Короче, оказывается, этот Шон потерял ребеночка — девочку, несколько лет назад потерял. Она умерла в больнице в Дерри. Днем положили ее, а к чаю уже умерла. Шон вечером собрал вещи, а одного носочка недосчитался. И с тех пор все искал. Каждый день заявлялся в больницу, сидел в приемном покое, и сестры к нему выходили, говорили — так, мол, и так, обыскались, не можем найти. Подлаживались. Сказать, что нашли, — нельзя, они, во-первых, не видали того, который в портфеле, а второе — он бы все равно сказал: нет, не тот, какой ему ни подсунь. Таких много людей, Макилени говорил. Поглядела бы ты, что у них за багаж — глазам бы своим не поверила. Провинциалы — странный народ. Все принимают как личное — аварии, стихийные бедствия. Всегда виноватого найдут, где-то, кого-то, часто сами себя обвиняют. Шон из Малина втемяшил себе в голову, что его дочка не попадет в рай, покуда он, Шон, не соберет все ее пожитки. Себя, что ли, винил в ее смерти. Тут Макилени спрашивали, а какого был цвета носочек. Желтый, с красной каемочкой. Вот ведь какую горькую муку сочинил для своего ребеночка этот Шон! Хуже не выдумаешь, говорил Макилени, — толком не умереть, застрять между этим светом и тем. Воздух Донегола, как больше нигде в Ирландии, он считал, кишит такими людьми из-за нашей дурной истории. Возьми лорда Литрима из Гленвигской долины. Посгонял, сволочь, с долины коренных жителей, за что и схлопотал пулю. Вот уж кому нет упокоенья. Каждый божий вечер он скачет по этой самой дороге, едва спустится сумрак, скачет к той изгороди, возле которой его застрелили, черным силуэтом на черном коне, в плаще и в широкой шляпе. Конь бесшумен. Скачет, пока не приблизится к тому месту, и тогда на секунду-другую ты услышишь, как он дробь отбивает копытом. Но чуть ты это услышишь — конь исчезнет; а глянешь опять на дорогу — и вот он снова, совершенно бесшумный, скользит в темноту. И будет лорд Литрим и ему подобные до самого Судного дня — ни живые, ни мертвые, летучие тени.

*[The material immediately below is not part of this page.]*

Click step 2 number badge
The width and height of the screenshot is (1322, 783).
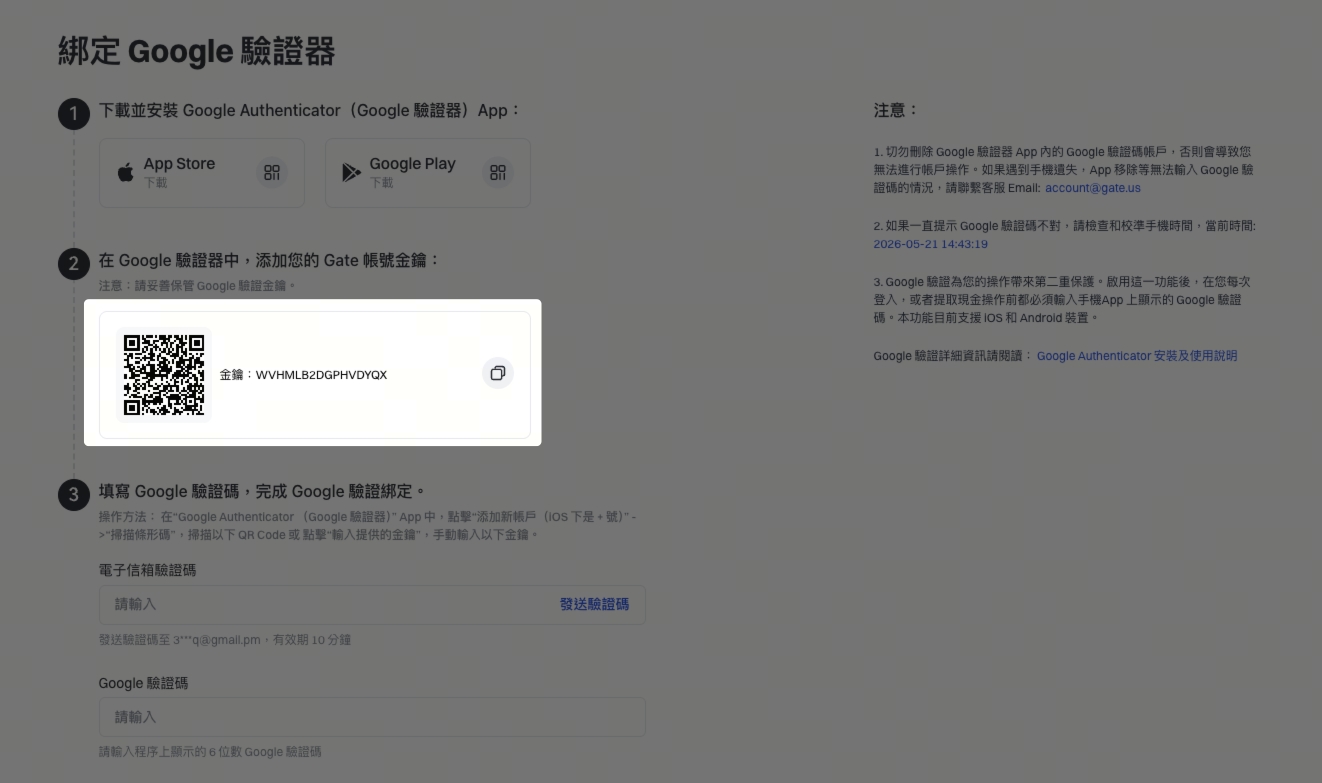pyautogui.click(x=74, y=264)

Я представил себе, как Макилени стоит у двери в заднем конце автобуса, автобус одолевает дорогу за Мовилом, и под Зеленым Замком, Красным Замком назад убегает залив, а дальше — тихое приволье Кулмора, где папа тогда на лодке переправлял нас с Лайемом через реку. Мама сказала — он пел, она помнит, эмигрантскую песню про Кризлаф, городишко, которого я никогда не видал, прижатый к северному берегу Донегола, и оттуда дорога ведет к Ранафасту и Лафануру, где говорят по-ирландски, я там хотел побывать, научиться толком говорить на языке, который я корежил перед папой и мамой.

И какая же мораль? — спросил я.

А-а, она ответила, такая мораль, что люди в маленьких городках делают большие ошибки. Не больше, чем делают другие люди. Просто в маленьких городках места нет для больших ошибок. Она улыбнулась насмешливо.

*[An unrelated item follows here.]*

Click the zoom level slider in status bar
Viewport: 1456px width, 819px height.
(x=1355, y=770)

Теперь-то он сам убедился, — она сказала. — Мы все убедились.

(обратно)

Мама и Полоумный Джо Октябрь 1958 г

Джо выпустили из психушки, и он повадился к маме. Папа, когда приходил с работы, тихонько ворчал, заставая Джо, болтающего, неизменного, с ужасным, нестареющим лицом. Мама теперь была единственная, с кем Джо мог отвести душу. И о чем можно с ним разговаривать? — громко взывал к нам папа. Как можно терпеть этот слюнявый бред? При папе Джо не засиживался. Вставал, нахлобучивал шляпу, снова сдергивал, чтоб раскланяться с мамой, объявлял: "Темпус фугает[17], дорогая. Я улетучиваюсь".

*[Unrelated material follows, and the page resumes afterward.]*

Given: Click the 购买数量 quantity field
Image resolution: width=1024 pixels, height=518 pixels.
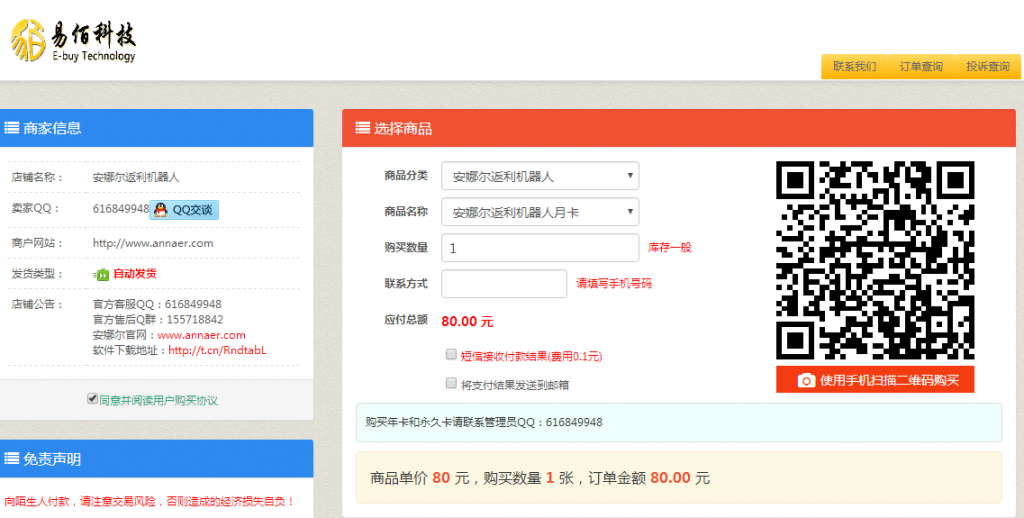Looking at the screenshot, I should click(x=539, y=248).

Но когда я приходил из школы, он преспокойно сидел на диване, разговаривал сам с собой, вскакивал, жестикулировал, принимал позы, а мама, откинувшись в кресле, внимала этой многоголосой драме, скроенной из выдумок и воспоминаний о сумасшедшем доме. Мы — двое-трое — закинув ранцы под стол, разинув рты, наблюдали пируэты Джо.